Charities denied Icelandic savings compensation await lawyers' verdict

Save our Savings coalition is seeking advice about asking for judicial review of the Government's decision

The 30 charities that lost £50m in the collapse of Icelandic banks might have to wait more than a month to decide whether to take legal action against the Government for refusing them compensation.

When the Treasury ruled against compensation last week, Peter Hepburn, chief executive of Cats Protection and co-chairman of the Save Our Savings coalition, said charities were "absolutely furious" and would instigate a judicial review.

But he now says the coalition, which has spent £18,000 so far trying to retrieve its investments, must wait for legal advice, which could take several weeks.

"We have to seek legal advice because the law is complicated," he said. "But the initial indications are that there is a high chance of success."

The Treasury ignored calls from its own select committee to refund the charities. The select committee said it was imperative the charities be compensated.

Hepburn said the Treasury's decision to ignore this and rule against the charities could open it up to the charge that it was not showing fairness and consistency to voluntary organisations, particularly given that strategic health authority NHS North West awarded £6.5m to Manchester charity Christie's to cover its Icelandic banking losses.

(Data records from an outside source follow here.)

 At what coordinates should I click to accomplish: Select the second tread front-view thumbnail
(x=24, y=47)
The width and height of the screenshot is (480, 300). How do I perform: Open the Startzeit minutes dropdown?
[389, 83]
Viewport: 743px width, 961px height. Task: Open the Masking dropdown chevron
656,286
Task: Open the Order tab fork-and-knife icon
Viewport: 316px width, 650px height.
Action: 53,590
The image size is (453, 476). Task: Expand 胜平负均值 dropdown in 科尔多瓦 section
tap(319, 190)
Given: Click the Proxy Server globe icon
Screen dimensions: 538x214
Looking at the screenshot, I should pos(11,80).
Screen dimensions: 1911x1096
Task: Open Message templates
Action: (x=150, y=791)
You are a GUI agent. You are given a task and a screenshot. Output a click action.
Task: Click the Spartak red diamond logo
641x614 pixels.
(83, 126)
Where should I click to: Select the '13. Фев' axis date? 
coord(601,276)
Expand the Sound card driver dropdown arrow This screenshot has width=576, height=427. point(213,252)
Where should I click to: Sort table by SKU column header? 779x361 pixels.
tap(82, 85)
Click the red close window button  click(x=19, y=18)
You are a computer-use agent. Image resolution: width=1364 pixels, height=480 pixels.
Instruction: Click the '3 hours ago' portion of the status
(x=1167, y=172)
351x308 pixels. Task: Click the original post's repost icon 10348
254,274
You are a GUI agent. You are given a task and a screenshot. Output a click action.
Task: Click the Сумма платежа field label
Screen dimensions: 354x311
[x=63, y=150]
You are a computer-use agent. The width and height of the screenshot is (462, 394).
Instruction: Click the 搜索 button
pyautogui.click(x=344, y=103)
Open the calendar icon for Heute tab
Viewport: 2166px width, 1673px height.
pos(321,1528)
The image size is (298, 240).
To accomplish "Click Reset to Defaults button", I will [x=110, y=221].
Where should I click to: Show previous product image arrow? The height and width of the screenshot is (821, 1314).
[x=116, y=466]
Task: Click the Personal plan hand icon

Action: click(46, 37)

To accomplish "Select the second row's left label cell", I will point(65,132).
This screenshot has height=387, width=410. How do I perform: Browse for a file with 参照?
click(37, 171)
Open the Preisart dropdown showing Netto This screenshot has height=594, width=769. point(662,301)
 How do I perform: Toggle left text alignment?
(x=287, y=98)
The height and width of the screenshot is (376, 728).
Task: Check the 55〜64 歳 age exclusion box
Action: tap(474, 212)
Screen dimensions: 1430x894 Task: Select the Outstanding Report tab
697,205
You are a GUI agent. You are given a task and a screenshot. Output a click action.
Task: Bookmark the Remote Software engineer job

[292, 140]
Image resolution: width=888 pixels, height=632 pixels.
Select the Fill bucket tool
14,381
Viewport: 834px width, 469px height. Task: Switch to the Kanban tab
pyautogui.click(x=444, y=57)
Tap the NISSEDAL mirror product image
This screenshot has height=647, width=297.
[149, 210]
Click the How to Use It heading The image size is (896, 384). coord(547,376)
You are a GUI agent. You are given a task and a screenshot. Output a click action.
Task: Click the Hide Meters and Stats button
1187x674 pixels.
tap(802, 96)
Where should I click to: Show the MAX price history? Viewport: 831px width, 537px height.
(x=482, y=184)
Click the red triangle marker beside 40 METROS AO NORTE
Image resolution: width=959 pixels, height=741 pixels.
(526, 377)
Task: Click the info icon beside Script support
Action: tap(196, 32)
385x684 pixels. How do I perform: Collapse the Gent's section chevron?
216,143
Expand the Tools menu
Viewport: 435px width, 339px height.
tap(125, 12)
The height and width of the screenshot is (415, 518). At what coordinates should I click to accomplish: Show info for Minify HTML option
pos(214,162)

Selman Ansari, a barrister at charity law specialists Bates Wells & Braithwaite, said: "SOS have got a good moral case, which is always helpful when considering whether the government has exceeded its discretion. It is a fight worth fighting, but it will be an uphill battle to persuade a judge to tell the Government to spend money in a particular way.

"It is likely to be expensive, but the amount of money they stand to gain is huge."